SAN PAOLO Dalla Calabria al carcere “duro” di Brasilia, passando per Torino. Senza, per ora, possibilità di fare ritorno. È la storia di due broker italiani, legati alla ‘ndrangheta calabrese ed emigrati in Brasile per gestirne il traffico di droga. Sono le accuse mosse da diversi processi, portati avanti, seppur divisi, sia in Italia che nel paese sudamericano, dove sono bloccati da 4 anni in seguito all’arresto del 2019. Ed è proprio questo il fulcro della questione sollevata da La Stampa. Nicola Assisi e il figlio Patrick hanno due processi in corso in Italia: quello derivante dall’operazione “Pinocchio” e, per il solo Nicola, il processo “Cerbero” in cui è accusato di essere figura apicale della locale di San Giorgio Canavese, in provincia di Torino. Entrambi i procedimenti sono fermi per l’assenza “forzata” dei due imputati. Procede, invece, verso l’appello quello in Brasile. L’estradizione, richiesta sia dalle procure italiane che dagli stessi Assisi, è al momento bloccata dalla Federazione brasiliana.
La Federazione si avvale della regola che vieta l’estradizione fino alla conclusione totale della pena inflitta per reati commessi nel paese brasiliano. I due Assisi stanno, infatti, affrontando il processo in Brasile, in seguito all’arresto realizzato a Praia Grande nel 2019 in cui, come spiega La Stampa, «gli investigatori trovarono nell’alloggio 3,7 chilogrammi di cocaina, 2 pistole P 38, 41 cartucce, 150 mila euro e una serie di sigilli originali dei container utilizzati per il traffico di droga». I due broker sono stati condannati in primo grado e sono ricorsi all’appello, rimanendo in regime di custodia cautelare.

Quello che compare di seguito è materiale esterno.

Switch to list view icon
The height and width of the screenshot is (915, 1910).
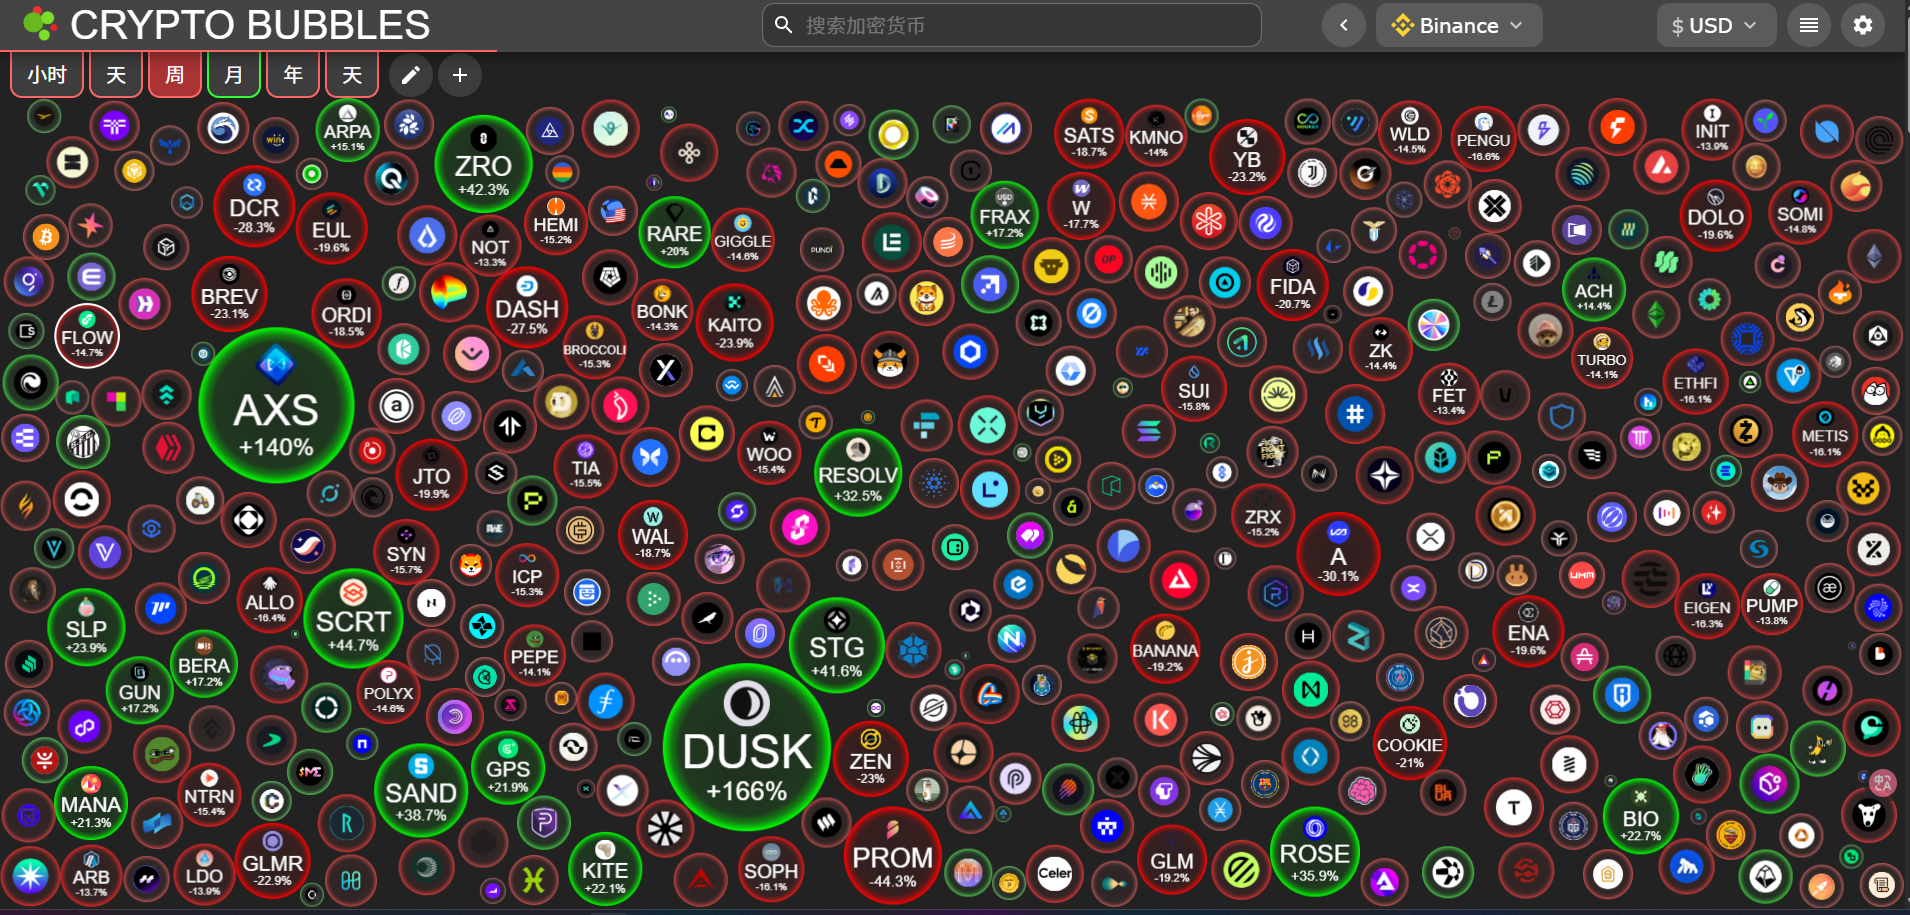[1808, 25]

Nicola e Patrick Assisi spingono per l’estradizione. Così come gli stessi magistrati italiani, che altrimenti non potrebbero procedere con i relativi processi. Ad opporsi è la Federazione brasiliana, la cui Corte Suprema ha anche rifiutato la richiesta dei difensori di trasferire Patrick dal penitenziario federale al carcere di stato. Michele Malerba, il legale italiano, ha affermato a La Stampa che «stanno scontando un carcere durissimo con quelle modalità», ovvero restrizioni ai limiti del 41bis, inclusi isolamento diurno e notturno e divieto di socialità.

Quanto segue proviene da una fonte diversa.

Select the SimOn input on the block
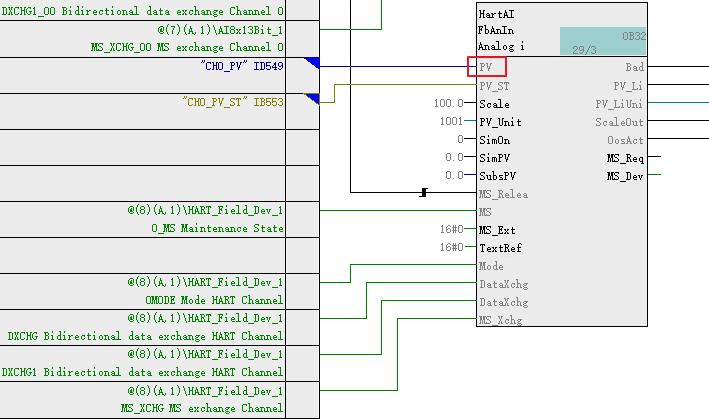The width and height of the screenshot is (709, 419). (x=494, y=140)
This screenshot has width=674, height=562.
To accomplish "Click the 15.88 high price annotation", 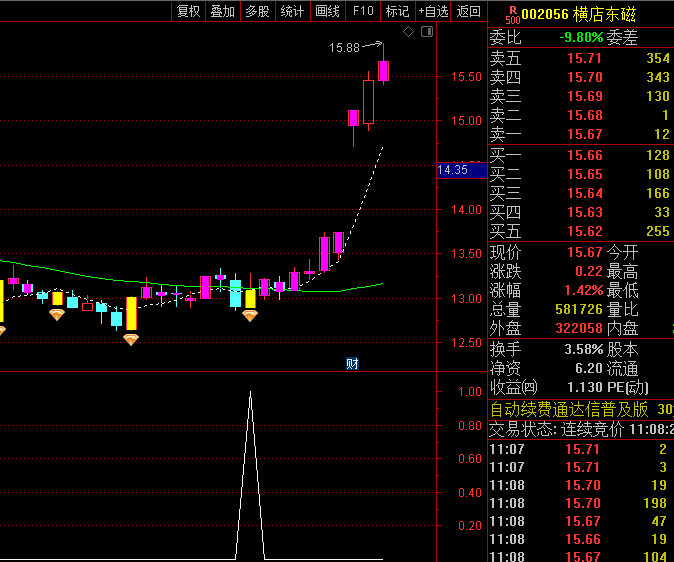I will (x=345, y=47).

Anche l’idea di un’estradizione temporanea, che prevedeva il ritorno in Italia solamente per affrontare i processi, è stata bocciata dalle autorità brasiliane. Al momento non sembra esserci modo di convincere la Federazione: i due broker restano fermi in Brasile, reclusi nel penitenziario federale, in attesa dell’appello e senza la possibilità di affrontare i processi in Italia.